TASK DETAILS –
When the string "computer" occurs in a line of the records, show that line.

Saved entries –
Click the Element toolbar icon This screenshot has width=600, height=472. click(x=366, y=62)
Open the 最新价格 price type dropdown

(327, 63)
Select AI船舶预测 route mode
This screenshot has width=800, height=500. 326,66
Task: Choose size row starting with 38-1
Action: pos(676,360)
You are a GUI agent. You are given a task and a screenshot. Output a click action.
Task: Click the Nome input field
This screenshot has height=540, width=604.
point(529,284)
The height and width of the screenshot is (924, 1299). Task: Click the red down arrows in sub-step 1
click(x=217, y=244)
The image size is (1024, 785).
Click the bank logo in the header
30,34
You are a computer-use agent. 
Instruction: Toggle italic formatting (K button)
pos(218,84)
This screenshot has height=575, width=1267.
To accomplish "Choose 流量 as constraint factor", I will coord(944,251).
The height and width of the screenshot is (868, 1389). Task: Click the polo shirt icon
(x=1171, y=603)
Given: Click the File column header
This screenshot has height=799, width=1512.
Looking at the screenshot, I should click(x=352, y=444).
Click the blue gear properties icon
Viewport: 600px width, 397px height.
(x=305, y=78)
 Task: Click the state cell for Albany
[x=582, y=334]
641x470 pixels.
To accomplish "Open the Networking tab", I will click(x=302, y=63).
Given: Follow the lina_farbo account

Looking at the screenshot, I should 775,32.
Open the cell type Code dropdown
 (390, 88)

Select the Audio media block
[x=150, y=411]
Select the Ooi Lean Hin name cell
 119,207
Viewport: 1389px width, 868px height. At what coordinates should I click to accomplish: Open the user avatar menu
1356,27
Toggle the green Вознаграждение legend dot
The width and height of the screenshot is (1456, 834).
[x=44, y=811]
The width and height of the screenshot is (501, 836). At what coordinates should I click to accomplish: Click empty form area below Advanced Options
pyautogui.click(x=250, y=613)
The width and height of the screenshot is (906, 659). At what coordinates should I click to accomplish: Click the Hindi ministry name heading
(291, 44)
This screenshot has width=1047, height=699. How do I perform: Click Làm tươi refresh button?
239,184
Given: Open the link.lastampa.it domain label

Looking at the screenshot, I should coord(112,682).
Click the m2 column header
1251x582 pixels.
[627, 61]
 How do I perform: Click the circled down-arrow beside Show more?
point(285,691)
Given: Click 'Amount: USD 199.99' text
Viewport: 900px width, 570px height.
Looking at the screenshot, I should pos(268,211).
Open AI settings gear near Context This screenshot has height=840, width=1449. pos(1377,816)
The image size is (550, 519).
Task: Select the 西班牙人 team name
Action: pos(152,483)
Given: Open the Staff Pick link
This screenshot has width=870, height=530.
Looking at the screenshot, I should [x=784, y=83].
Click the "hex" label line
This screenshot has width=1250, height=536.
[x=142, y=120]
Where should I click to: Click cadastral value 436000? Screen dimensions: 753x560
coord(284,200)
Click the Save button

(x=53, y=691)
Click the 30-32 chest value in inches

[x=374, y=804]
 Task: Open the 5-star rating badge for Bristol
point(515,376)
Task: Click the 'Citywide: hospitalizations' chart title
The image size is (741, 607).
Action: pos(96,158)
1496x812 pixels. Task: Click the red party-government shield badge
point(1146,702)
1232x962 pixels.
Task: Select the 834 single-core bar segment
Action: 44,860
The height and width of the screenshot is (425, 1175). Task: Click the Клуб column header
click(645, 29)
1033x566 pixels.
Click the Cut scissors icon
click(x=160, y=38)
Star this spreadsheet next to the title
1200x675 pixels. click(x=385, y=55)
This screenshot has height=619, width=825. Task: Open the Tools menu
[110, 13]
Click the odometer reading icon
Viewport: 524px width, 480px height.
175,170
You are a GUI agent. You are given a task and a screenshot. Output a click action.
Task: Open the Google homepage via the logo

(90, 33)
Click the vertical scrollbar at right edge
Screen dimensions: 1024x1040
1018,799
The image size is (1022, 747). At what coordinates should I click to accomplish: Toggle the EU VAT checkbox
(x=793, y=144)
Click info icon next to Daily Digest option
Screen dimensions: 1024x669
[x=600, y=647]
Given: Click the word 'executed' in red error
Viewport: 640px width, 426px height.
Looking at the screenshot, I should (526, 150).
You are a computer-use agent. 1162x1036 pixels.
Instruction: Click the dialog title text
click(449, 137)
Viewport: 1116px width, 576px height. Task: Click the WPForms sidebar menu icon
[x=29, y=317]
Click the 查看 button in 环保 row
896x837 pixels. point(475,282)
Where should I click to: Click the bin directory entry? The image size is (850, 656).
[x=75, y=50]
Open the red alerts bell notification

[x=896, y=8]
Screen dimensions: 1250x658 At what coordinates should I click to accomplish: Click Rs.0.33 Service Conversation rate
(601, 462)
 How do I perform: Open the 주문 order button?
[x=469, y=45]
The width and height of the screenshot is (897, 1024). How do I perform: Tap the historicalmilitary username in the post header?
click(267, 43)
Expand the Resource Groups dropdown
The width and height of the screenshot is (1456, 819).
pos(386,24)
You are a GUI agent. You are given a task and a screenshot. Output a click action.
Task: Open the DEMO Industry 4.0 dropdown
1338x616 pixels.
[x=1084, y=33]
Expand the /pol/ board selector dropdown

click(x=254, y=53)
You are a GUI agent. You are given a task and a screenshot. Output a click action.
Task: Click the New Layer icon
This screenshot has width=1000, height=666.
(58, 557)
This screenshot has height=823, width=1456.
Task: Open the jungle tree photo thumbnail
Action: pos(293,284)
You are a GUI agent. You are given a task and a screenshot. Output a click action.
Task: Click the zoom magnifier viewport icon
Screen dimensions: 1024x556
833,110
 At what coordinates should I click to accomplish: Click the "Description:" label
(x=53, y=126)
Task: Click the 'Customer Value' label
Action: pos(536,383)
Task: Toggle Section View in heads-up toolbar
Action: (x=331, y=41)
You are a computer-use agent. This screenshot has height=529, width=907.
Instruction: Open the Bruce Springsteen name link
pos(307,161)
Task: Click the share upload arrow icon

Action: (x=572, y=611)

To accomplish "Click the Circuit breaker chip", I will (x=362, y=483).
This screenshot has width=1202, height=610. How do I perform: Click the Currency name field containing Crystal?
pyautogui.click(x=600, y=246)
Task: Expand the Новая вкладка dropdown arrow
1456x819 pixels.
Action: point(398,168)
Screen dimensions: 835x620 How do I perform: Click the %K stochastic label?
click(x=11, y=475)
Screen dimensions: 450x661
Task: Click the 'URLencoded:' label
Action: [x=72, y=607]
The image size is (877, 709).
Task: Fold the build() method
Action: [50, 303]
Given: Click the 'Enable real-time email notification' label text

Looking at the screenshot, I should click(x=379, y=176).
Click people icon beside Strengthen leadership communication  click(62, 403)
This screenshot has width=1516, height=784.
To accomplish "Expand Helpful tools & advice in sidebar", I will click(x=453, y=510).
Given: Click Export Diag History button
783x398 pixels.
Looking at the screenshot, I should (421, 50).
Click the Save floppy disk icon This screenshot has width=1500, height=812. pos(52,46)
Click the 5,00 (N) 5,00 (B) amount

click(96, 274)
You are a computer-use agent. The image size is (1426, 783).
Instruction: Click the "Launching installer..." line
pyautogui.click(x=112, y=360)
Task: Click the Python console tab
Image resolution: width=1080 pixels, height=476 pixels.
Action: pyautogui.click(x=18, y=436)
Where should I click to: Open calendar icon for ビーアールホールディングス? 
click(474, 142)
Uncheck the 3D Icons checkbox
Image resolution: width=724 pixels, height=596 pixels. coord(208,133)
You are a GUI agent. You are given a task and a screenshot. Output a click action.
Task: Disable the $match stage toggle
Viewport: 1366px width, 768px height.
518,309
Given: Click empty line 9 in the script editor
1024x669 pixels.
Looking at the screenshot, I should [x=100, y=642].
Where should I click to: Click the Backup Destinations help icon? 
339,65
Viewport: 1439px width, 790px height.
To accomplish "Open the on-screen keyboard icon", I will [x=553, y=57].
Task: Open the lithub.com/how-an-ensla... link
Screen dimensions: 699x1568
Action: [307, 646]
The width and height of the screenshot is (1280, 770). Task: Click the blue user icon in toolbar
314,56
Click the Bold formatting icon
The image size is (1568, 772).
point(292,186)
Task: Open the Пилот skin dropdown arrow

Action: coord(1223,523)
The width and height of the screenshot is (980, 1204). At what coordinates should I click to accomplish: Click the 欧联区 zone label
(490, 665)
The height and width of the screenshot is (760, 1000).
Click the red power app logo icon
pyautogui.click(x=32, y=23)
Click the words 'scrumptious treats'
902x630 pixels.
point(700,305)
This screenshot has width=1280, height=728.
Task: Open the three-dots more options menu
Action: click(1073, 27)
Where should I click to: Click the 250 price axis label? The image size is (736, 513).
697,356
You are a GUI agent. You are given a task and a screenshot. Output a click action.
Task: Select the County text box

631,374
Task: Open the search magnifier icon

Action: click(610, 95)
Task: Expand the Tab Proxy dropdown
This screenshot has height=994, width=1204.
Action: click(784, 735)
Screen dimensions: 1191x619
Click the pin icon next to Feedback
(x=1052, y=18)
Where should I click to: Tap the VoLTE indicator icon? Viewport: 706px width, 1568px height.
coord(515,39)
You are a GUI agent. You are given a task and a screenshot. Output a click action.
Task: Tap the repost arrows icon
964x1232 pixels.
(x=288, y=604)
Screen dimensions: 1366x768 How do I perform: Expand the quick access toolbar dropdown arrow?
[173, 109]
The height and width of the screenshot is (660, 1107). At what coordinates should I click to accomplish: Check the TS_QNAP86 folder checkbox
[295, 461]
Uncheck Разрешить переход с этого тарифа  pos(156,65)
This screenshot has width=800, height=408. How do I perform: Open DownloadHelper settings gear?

ANSWER BOX –
You are a computer-use agent. 
You are a computer-use agent. 1162x1036 pixels.
You are a computer-use agent. This screenshot has height=529, width=907.
You are a computer-use agent. The image size is (1426, 783).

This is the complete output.